Um den Weiterbau Richtung Norden voranzutreiben, musste zunächst das Wasserwerk Aakerfähre stillgelegt werden. 1962 folgte der Anschluss an die damalige B 60 (heute: A 40, Autobahnkreuz Duisburg). Gleichzeitig begannen die Bauarbeiten in Teilen Hamborns. Ein Jahr später wurde die Berliner Brücke zwischen B 60 und Meiderich eröffnet, der Kraftfahrzeugverkehr auf der Achse stieg sprunghaft an.
Weiterbau verzögerte sich
In Hamborn geriet der Weiterbau ins Stocken, weil sich die parallelen Planungen für den Bau des Emscher-Schnellwegs (A 42) verzögerten. Doch 1969 war es dann endlich zu soweit: Die Nord-Süd-Verbindung bis zur damaligen Stadtgrenze zu Walsum wurde fertiggestellt. Baukosten für die 10,7 Kilometer lange Strecke vom Grunewald (Düsseldorfer Straße) bis zur Warbruckstraße im Norden: 178 Millionen Mark, 110 Mio davon zahlten Bund und Land.
Der Ausbau der Stadtautobahn Richtung Süden wurde zunächst als zweitrangig betrachtet. Bis 1976 sollten allerdings weitere 3,5 Kilometer bis zur Sittardsberger Allee fertig sein. Dazu gehörte der Bau der rund 1000 Meter langen Grunewald-Brücke, die bereits sechsspurig plus Standspur geplant wurde. Der Ausbau über die Sittardsberger Allee hinaus war Sache des Bundes. Für den Bau zwischen Grunewald und Buchholz samt Brücke wurden bereits 170 Mio Euro fällig.
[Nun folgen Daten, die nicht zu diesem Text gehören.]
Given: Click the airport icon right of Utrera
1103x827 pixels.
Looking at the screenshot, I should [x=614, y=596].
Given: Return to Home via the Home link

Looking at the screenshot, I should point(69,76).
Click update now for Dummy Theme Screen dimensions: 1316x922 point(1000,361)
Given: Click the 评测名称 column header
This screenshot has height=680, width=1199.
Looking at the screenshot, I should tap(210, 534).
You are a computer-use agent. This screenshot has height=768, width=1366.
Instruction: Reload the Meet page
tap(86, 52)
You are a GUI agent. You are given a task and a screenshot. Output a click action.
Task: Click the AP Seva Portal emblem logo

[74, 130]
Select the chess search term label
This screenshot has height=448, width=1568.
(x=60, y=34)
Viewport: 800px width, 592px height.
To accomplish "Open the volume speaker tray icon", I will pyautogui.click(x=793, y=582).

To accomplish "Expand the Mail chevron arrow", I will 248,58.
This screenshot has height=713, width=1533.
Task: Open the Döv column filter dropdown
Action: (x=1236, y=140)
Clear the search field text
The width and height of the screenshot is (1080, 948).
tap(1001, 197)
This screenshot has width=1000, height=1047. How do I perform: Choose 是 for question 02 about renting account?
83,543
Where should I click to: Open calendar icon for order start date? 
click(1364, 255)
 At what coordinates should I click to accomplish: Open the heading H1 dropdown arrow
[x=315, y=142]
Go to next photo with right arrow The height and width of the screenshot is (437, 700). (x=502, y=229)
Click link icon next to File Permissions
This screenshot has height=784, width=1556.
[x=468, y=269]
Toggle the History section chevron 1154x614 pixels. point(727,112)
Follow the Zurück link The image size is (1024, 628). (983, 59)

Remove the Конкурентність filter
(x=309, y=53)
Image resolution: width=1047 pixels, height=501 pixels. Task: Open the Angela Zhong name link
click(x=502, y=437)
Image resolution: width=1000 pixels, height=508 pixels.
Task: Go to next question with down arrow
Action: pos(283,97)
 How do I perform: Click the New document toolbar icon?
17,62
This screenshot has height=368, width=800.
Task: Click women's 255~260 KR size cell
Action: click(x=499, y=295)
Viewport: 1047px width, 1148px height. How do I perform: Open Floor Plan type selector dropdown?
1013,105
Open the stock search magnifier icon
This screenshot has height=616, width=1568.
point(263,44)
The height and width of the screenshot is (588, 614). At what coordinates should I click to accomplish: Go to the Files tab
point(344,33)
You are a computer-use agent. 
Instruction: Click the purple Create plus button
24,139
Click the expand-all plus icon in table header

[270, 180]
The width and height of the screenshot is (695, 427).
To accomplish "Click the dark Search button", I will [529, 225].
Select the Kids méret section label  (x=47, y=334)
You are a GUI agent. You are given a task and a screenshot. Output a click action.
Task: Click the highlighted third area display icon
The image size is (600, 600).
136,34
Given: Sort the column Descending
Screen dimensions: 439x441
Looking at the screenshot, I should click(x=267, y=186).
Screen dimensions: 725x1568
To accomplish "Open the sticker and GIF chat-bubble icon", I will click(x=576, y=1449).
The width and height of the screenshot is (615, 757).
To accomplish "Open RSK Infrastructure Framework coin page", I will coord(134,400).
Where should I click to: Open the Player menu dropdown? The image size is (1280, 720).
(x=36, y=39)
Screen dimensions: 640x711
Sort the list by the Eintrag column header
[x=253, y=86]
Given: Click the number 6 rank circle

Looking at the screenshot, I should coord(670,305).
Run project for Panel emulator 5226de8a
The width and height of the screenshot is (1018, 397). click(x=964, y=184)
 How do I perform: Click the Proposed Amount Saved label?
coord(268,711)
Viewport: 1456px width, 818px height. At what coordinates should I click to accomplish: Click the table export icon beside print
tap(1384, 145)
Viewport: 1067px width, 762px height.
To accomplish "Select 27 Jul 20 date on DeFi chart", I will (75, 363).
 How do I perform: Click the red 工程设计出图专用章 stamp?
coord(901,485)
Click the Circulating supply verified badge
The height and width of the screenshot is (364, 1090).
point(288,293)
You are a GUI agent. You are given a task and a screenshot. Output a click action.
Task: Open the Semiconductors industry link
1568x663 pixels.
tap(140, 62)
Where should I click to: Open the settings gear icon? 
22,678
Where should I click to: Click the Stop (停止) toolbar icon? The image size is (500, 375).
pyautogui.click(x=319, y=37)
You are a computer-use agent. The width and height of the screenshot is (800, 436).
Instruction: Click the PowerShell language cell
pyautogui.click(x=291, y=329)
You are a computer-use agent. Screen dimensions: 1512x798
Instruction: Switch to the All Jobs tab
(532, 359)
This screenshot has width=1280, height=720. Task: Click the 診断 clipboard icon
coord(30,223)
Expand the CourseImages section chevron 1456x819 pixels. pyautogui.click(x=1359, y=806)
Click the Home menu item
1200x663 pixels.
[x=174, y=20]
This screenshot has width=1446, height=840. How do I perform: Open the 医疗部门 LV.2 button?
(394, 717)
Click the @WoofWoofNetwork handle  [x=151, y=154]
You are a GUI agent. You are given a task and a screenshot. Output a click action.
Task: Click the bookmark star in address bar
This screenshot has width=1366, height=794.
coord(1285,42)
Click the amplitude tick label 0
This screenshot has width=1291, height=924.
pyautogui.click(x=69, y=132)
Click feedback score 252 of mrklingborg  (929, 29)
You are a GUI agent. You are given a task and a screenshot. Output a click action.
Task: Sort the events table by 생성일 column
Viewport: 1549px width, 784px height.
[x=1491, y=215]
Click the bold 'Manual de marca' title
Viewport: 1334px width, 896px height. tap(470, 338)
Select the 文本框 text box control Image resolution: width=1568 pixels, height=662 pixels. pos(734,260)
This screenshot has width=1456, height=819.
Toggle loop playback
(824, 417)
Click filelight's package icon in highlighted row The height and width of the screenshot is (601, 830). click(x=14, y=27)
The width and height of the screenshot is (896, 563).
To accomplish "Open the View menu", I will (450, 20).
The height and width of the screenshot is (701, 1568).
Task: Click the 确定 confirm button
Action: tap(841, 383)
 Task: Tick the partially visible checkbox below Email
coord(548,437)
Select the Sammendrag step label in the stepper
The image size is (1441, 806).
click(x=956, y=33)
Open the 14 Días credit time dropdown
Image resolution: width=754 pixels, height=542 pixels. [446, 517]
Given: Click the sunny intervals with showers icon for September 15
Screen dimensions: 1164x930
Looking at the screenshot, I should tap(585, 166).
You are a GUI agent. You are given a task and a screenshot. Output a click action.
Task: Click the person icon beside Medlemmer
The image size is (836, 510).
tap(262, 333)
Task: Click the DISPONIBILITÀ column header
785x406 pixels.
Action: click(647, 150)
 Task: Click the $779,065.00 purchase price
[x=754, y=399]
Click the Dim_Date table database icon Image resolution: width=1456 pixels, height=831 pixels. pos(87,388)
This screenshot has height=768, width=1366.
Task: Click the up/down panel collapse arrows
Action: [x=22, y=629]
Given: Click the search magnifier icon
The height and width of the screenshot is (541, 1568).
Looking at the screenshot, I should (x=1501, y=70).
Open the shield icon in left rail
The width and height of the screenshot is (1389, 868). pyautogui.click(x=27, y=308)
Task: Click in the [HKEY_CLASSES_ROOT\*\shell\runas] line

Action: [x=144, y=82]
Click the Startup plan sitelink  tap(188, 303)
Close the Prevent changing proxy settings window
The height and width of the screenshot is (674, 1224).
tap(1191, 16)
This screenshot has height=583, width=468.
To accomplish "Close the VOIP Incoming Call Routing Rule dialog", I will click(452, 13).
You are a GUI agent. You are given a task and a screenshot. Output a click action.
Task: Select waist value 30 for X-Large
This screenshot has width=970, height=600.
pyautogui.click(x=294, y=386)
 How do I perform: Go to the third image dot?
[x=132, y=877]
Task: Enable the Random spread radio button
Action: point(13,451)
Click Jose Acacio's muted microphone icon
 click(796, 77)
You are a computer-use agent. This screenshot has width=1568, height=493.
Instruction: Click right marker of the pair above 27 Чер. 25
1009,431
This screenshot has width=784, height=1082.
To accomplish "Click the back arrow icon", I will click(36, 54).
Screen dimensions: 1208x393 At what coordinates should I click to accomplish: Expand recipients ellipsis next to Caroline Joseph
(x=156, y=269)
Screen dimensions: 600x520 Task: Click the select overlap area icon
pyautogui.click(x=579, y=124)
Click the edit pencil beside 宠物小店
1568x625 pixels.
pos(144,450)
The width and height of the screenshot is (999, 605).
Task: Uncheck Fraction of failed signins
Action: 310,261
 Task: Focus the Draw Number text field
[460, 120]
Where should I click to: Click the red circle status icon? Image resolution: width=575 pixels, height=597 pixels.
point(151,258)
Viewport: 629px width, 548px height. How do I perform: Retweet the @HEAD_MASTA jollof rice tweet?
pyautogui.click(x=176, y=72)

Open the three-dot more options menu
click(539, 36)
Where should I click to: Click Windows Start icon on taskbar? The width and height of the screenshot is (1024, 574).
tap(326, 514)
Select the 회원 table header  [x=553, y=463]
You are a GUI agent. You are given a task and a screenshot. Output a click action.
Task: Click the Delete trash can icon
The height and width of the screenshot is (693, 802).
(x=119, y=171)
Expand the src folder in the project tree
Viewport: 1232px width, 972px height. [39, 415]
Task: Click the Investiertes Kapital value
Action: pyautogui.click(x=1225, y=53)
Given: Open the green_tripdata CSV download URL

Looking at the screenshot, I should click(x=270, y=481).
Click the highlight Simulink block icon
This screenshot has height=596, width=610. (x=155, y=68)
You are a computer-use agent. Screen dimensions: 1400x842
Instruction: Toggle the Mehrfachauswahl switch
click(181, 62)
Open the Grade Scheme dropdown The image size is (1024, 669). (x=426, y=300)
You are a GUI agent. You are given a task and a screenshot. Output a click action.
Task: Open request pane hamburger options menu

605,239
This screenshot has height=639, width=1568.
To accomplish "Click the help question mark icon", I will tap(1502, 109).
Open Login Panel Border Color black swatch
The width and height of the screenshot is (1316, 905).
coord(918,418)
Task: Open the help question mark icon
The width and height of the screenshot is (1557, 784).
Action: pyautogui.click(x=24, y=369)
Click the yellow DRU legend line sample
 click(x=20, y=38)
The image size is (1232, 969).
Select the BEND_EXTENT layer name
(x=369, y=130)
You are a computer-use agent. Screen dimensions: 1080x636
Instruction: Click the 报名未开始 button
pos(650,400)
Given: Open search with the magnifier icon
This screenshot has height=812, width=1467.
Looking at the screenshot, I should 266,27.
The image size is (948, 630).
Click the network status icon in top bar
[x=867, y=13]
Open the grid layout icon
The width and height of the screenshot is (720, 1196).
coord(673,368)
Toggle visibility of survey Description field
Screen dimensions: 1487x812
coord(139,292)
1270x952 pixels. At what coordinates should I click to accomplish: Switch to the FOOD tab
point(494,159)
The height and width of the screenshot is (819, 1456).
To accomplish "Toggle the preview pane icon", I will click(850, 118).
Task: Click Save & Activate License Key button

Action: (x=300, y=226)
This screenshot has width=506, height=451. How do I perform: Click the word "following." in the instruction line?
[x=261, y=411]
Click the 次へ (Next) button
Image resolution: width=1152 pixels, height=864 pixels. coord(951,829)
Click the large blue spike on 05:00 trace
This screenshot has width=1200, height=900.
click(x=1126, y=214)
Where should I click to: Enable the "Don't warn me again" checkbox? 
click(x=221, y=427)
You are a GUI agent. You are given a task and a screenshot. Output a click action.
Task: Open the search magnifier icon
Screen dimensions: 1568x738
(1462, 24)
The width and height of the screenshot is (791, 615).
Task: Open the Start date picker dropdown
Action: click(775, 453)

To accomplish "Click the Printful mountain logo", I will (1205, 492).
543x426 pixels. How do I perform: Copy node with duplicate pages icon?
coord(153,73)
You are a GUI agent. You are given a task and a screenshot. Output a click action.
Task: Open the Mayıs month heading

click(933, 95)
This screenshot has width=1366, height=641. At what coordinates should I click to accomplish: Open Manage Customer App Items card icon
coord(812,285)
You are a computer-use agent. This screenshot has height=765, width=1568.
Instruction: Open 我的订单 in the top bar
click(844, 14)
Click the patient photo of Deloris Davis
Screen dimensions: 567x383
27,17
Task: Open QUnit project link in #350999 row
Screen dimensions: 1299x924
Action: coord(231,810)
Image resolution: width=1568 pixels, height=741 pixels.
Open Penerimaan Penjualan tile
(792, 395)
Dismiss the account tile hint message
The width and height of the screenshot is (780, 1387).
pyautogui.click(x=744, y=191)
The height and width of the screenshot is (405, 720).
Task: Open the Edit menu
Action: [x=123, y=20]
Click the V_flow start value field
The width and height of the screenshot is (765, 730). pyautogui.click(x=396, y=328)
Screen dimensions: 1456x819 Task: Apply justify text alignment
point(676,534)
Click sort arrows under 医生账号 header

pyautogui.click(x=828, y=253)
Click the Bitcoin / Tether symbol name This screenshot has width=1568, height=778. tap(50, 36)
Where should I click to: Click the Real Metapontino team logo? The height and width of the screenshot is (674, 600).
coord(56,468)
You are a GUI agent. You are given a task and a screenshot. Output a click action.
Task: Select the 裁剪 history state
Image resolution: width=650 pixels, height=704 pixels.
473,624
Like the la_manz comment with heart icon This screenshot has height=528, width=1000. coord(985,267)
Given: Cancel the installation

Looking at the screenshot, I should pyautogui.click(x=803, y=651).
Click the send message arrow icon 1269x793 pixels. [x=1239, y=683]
Weiterbau bis zur Stadtgrenze
Im Norden verzögerten Klagen den Weiterbau der A 59 Richtung Dinslaken, obwohl in den Schlagzeilen damals von der „möglichen Entlastung für die Bewohner Wehofens“ die Rede war, wenn der Weiterbau endlich Realität werden würde. Im Süden begann der Weiterbau 1985 zwischen Sittardsberger Allee und B 288. Im gleichen Jahr wurde im Norden der Abschnitt zwischen der Warbruck- und der Dr. Hans-Böckler-Straße freigegeben. Kosten: 58 Mio Euro für das 2,8 Kilometer lange Teilstück. Sechs Jahre später wurde eine Klage gegen den Weiterbau bis zur Stadtgrenze abgewiesen, im gleichen Jahr wurde das Teilstück im Süden bis zur B 288 freigegeben.
Neue Planungen für Ausbau
1994 war aus dem kühnen Plan aus dem Jahr 1909 Wirklichkeit geworden: Man konnte die Stadt von Nord bis Süd durchgehend über die Verkehrsachse durchqueren. Im Herbst sollen, wie bereits berichtet, nun die Planungen für den sechsspurigen Ausbau Richtung Norden beginnen. Größte Herausforderung: die Berliner Brücke zwischen Kreuz Duisburg und Anschlussstelle Meiderich. Sobald die Arbeiten an der A 40 in Essen abgeschlossen sind, sollen die Planungen beginnen.